→ Objective:
Starting at the first of the data entries and ending at the line containing "Click the Mensagem", rewrite those entries with "column header" changed to "column heading" and nothing else altered.

Data entries
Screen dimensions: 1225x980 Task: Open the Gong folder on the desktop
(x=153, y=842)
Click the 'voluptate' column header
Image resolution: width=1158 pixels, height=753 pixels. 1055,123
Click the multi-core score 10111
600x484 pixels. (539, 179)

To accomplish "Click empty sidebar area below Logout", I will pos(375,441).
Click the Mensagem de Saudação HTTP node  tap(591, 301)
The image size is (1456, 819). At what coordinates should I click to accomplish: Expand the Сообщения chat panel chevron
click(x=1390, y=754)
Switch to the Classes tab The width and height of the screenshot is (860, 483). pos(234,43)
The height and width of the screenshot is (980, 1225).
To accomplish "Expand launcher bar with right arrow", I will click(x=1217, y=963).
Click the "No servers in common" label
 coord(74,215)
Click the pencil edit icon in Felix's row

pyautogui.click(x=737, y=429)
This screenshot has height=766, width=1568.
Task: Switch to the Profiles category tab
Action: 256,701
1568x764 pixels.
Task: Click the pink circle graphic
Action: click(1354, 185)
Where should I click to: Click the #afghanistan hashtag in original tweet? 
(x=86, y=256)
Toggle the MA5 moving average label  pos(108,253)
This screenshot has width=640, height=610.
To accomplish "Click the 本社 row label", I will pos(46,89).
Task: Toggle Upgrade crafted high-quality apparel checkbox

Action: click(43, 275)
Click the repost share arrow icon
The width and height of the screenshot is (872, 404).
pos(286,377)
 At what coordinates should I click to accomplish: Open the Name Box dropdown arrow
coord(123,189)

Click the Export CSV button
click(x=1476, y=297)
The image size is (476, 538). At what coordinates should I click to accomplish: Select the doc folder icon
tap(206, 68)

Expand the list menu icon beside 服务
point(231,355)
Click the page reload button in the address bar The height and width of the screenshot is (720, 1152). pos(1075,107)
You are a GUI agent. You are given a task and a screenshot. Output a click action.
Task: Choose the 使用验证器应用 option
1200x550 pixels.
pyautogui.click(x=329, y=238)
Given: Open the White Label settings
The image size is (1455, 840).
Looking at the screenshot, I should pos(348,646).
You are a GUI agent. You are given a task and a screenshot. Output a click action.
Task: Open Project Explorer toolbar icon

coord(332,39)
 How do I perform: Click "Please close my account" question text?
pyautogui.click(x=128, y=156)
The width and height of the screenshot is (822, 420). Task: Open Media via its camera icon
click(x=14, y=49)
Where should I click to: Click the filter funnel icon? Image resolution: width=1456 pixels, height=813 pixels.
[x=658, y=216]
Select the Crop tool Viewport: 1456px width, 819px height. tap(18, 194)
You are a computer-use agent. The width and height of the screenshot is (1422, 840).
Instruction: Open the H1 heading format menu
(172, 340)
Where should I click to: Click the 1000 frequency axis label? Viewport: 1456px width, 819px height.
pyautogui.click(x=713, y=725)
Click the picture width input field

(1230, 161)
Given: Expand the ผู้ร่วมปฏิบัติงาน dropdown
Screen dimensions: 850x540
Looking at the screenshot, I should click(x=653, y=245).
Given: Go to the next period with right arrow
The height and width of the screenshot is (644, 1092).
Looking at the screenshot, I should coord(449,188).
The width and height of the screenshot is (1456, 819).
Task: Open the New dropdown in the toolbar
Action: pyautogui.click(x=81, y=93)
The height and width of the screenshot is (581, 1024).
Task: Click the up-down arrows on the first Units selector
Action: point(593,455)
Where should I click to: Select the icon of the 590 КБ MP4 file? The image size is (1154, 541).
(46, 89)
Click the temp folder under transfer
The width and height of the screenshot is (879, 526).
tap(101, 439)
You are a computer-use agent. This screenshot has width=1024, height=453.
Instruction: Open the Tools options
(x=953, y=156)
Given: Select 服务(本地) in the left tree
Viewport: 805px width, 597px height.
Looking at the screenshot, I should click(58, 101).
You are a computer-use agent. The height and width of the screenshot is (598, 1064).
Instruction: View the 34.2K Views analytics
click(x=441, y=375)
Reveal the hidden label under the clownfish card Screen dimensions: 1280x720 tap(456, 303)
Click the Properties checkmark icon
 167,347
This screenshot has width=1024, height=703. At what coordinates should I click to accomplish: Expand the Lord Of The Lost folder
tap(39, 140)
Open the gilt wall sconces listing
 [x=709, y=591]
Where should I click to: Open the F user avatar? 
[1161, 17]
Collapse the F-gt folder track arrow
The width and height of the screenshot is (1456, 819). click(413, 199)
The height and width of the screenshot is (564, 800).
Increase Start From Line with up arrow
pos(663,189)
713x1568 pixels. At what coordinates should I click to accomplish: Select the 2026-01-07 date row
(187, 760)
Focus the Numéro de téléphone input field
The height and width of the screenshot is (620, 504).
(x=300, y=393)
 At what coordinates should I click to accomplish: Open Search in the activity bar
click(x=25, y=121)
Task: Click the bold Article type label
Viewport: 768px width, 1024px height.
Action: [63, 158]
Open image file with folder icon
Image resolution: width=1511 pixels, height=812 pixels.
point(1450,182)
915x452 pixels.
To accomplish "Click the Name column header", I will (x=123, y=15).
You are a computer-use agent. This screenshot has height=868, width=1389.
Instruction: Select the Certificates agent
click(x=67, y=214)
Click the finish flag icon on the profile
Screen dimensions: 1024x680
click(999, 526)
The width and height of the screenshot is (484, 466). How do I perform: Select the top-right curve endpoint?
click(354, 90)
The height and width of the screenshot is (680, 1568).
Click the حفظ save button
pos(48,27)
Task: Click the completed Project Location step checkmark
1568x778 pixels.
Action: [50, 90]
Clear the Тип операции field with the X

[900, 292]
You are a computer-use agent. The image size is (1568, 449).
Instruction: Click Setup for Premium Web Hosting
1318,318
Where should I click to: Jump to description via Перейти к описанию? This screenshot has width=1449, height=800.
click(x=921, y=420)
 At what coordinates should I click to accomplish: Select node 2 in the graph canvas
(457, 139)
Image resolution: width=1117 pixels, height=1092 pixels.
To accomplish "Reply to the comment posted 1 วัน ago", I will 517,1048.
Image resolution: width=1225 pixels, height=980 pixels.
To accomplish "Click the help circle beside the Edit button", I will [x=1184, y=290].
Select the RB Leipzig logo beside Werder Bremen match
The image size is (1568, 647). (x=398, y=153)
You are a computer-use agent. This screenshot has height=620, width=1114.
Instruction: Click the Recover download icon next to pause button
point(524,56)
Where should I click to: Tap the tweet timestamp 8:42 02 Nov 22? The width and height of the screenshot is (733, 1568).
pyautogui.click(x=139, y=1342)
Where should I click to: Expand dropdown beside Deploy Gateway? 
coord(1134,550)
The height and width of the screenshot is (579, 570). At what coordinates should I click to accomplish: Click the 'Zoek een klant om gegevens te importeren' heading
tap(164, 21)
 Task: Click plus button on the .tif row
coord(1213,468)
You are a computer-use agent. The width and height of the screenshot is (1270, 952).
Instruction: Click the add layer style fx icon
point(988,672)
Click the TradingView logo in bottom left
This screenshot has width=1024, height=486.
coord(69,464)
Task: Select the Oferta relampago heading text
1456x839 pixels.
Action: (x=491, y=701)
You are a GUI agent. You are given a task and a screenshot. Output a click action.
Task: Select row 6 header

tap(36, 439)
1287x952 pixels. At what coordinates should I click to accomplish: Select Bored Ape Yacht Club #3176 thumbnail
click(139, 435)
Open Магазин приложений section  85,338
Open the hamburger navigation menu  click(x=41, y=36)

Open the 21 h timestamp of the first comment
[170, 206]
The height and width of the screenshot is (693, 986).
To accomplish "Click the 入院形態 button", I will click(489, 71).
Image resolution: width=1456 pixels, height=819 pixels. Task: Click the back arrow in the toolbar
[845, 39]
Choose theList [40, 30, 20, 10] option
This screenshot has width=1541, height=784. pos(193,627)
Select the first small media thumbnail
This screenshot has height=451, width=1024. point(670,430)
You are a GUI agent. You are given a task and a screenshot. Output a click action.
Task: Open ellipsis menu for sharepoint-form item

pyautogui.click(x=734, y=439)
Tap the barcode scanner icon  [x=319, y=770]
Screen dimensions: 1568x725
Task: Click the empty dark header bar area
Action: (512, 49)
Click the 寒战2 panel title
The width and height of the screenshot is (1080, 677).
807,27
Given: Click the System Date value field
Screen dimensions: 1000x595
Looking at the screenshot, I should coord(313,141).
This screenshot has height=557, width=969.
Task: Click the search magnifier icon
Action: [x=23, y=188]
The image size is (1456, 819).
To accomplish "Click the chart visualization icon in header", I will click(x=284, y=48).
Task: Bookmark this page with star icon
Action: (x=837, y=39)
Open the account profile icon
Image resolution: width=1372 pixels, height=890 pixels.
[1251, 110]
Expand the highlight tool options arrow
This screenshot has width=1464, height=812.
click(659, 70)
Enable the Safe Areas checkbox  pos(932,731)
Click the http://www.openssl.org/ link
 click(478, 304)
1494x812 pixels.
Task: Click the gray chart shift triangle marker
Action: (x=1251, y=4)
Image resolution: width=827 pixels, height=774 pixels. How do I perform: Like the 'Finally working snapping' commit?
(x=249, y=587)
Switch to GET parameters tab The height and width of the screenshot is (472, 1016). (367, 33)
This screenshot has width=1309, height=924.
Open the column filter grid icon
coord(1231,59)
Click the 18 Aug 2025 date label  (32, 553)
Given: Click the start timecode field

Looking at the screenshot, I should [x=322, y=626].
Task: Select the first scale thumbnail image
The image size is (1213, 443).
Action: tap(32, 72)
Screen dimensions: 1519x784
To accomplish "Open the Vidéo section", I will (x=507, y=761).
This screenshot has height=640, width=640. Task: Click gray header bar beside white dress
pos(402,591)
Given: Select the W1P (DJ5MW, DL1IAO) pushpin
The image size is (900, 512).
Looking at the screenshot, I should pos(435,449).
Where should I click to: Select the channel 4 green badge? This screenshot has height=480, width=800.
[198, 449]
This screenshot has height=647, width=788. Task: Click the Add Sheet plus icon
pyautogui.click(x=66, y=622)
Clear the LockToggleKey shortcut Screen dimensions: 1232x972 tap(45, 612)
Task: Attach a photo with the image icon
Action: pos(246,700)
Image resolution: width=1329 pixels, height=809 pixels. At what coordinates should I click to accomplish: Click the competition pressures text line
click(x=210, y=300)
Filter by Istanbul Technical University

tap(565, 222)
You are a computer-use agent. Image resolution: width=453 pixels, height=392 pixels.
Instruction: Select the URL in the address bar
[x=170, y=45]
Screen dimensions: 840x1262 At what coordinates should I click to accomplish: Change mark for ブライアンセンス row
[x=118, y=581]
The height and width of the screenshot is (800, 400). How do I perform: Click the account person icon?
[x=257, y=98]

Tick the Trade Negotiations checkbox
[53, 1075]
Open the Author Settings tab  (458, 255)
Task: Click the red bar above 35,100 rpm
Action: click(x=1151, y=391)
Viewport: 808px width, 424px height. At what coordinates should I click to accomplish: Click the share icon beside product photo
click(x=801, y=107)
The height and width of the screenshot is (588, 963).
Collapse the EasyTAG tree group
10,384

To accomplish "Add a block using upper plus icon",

→ Worked answer:
Screen dimensions: 1225x980 Task: Open the Gong folder on the desktop
(x=153, y=842)
Click the 'voluptate' column heading
Image resolution: width=1158 pixels, height=753 pixels. 1055,123
Click the multi-core score 10111
600x484 pixels. (539, 179)

To accomplish "Click empty sidebar area below Logout", I will pos(375,441).
Click the Mensagem de Saudação HTTP node  tap(591, 301)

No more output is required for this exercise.